A new Mayo Clinic study reveals that nearly 90% of individuals with a genetic condition causing high cholesterol go undiagnosed, calling for routine genetic screening to prevent early heart disease.
A new study from the Mayo Clinic has uncovered a glaring gap in genetic screening guidelines, potentially jeopardizing the heart health of countless individuals. The research found that nearly 90% of people with familial hypercholesterolemia, a genetic condition leading to extremely high cholesterol levels and early heart disease, remain undiagnosed under current national protocols.
Familial hypercholesterolemia, one of the most common genetic disorders, affects an estimated 1 in 200 to 250 people globally, leading to elevated levels of low-density lipoprotein (LDL) cholesterol — widely known as “bad” cholesterol — from birth. Left undetected and untreated, these individuals are at a significantly higher risk for heart attacks and strokes.
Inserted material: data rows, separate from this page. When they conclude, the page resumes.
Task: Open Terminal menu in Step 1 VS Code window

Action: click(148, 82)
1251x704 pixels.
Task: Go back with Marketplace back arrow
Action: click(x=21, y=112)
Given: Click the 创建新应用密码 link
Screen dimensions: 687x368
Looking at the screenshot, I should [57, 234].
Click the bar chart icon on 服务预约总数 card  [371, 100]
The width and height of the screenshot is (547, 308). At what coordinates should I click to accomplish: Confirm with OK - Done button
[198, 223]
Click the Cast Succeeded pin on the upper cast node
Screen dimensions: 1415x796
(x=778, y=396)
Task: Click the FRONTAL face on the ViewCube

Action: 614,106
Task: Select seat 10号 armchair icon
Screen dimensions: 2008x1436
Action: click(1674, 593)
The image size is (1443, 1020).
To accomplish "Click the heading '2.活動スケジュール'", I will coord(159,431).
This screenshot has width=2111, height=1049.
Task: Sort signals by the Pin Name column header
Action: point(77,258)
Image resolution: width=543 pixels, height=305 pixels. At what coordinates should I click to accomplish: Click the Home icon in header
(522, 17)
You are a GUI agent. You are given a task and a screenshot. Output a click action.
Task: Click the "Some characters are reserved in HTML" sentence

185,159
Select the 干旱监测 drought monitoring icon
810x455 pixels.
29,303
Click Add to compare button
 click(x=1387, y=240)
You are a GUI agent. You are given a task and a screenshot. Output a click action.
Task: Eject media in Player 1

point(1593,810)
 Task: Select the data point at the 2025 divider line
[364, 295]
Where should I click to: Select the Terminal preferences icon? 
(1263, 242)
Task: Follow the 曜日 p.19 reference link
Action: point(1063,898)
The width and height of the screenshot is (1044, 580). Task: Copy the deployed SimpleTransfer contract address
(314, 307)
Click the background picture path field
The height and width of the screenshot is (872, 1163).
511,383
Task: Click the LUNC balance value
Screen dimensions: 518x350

Lead author Niloy Jewel Samadder, a Mayo Clinic gastroenterologist and cancer geneticist, emphasized the urgency of their findings.
“Our findings expose a blind spot in current national guidelines, which rely on cholesterol levels and family history to determine who should receive genetic testing,” Samadder said in a news release. “If we can find those at risk of cardiovascular disease early, we can treat it early and change its course and likely save lives.”
Cardiovascular disease remains the leading cause of death among adults in the United States, affecting millions annually. High cholesterol is a major risk factor. Yet, most individuals with familial hypercholesterolemia are not flagged by standard genetic testing criteria, underscoring the urgency for revised screening methods.
The study, published in the journal Circulation Genomic and Precision Medicine, analyzed exome sequencing data — reading the protein-coding regions of the genome where most disease-causing variants reside. Conducted through the Tapestry DNA research study, part of Mayo Clinic’s visionary plan to integrate genomics into routine patient care, the research included over 84,000 participants from Mayo Clinic sites in Arizona, Florida and Minnesota.
The research identified 419 individuals carrying genetic variants known to cause familial hypercholesterolemia. Alarmingly, nearly 75% of these individuals would not have been candidates for genetic testing based solely on their cholesterol levels or family history.
Samadder and his team advocate for integrating genetic screening into routine preventive care. This approach could identify high-risk patients much earlier, enabling timely intervention and potentially saving lives.
Source: Mayo Clinic